4 — Additional Info 🔴 Not built LinkedIn data, company firmographics, salary benchmarks.

Data Flow Diagram

sequenceDiagram
    autonumber

    actor Airflow
    participant AMS
    participant Apify
    participant SC as scrape_cache 🗄️
    participant J as jobs 🗄️
    participant PS as Payload Sync
    participant DE as Detail Enrichment
    participant AI as Additional Info

    note over Airflow,SC: Stage 1 🔴 — Real-time scraping (every 30 min)
    Airflow->>Apify: Start actor — incremental mode
    loop Each page of results
        Apify->>AMS: Scrape page
        AMS-->>Apify: Return listings
        Apify-->>SC: INSERT IGNORE — url, url_hash, data_payload
        SC-->>Apify: ⚠️ NOT BUILT — all URLs cached, abort
    end

    note over Airflow,SC: Stage 1b 🟠 — Full refresh (every Monday)
    Airflow->>Apify: Start actor — all filters mode
    Apify->>AMS: Scrape everything
    AMS-->>Apify: Return all listings
    Apify-->>SC: INSERT IGNORE — duplicates skipped

    note over PS,J: Stage 2 🟠 — Payload Sync
    loop Poll every 30s until queue empty
        PS->>SC: Fetch batch where fk_job_id IS NULL
        SC-->>PS: Return rows + data_payload JSON
        PS->>J: INSERT new jobs — url, url_hash, position
        PS->>SC: UPDATE fk_job_id for matched rows
        PS->>J: UPDATE company_id, location_id, publication_date, portal
    end

    note over DE,J: Stage 3 🟠 — Detail Enrichment
    loop Poll until queue empty
        DE->>J: Fetch URLs where order_number IS NULL
        J-->>DE: Return pending URLs
        DE->>Apify: Fire detail actor — batches of 100, max 3 concurrent
        Apify->>AMS: Scrape full job detail pages
        AMS-->>Apify: Return details
        Apify-->>J: UPDATE order_number, education, salary, employment_relationship
        Apify-->>J: INSERT into descriptions
    end

    note over AI,J: Stage 4 🔴 — Additional Info
    loop Poll until queue empty
        AI->>J: Fetch jobs missing LinkedIn or company details
        J-->>AI: Return pending records
        AI->>Apify: Fire LinkedIn / company info actors
        Apify-->>J: UPDATE enriched fields
    end

Key Design Decisions

⚠️ Stop signal — not yet built: Detecting mid-scrape that all URLs on a page are already cached and aborting the actor cleanly. Options: Python calls Apify API via webhook, or the actor checks the DB via an external input param.
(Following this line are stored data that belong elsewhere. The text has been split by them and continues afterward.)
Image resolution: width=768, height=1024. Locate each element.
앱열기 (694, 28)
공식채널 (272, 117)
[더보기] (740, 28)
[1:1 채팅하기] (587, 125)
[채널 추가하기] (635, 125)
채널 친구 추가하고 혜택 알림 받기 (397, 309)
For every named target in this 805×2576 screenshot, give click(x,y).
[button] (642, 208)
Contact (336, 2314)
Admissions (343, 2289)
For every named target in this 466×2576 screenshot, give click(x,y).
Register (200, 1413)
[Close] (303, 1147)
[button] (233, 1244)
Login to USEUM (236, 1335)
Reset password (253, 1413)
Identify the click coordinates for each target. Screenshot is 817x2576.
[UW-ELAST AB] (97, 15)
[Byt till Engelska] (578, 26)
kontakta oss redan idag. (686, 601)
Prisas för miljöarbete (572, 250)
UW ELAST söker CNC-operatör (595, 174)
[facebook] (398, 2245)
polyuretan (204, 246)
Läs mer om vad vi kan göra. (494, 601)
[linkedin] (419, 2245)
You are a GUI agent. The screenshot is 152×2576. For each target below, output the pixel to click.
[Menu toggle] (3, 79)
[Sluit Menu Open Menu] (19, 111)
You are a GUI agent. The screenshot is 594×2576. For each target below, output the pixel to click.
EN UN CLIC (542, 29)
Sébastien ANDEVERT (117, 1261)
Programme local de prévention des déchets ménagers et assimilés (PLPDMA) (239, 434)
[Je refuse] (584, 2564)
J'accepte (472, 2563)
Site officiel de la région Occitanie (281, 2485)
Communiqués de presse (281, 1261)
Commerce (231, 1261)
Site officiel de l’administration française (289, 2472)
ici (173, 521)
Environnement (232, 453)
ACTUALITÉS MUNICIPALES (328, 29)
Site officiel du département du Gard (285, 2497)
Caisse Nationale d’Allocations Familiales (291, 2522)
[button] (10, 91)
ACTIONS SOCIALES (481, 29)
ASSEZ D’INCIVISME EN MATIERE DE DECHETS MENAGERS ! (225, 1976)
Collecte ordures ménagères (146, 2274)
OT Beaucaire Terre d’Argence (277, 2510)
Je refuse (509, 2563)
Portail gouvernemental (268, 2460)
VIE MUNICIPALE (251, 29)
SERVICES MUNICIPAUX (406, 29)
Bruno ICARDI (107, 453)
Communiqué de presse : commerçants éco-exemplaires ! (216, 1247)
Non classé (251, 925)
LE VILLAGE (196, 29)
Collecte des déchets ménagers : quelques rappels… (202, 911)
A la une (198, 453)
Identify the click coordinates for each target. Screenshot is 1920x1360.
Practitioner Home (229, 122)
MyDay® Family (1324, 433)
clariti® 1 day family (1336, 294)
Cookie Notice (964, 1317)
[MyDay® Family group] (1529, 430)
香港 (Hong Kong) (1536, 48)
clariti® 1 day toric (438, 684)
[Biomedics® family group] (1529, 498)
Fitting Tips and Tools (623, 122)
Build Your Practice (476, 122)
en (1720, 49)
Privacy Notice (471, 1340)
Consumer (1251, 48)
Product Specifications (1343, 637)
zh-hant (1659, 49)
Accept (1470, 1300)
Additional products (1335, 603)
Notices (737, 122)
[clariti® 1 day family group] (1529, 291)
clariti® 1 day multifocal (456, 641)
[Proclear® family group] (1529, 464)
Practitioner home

MySQL as message bus: All stages are fully decoupled — each polls for its own trigger condition (a null column, a missing FK). Stages 2, 3, and 4 can all start as soon as the first rows land in scrape_cache.

Airflow role: Schedules when each stage starts. Does not manage communication between stages.

cache_key_sync.py — safe to delete: Logic fully covered by Stage 2.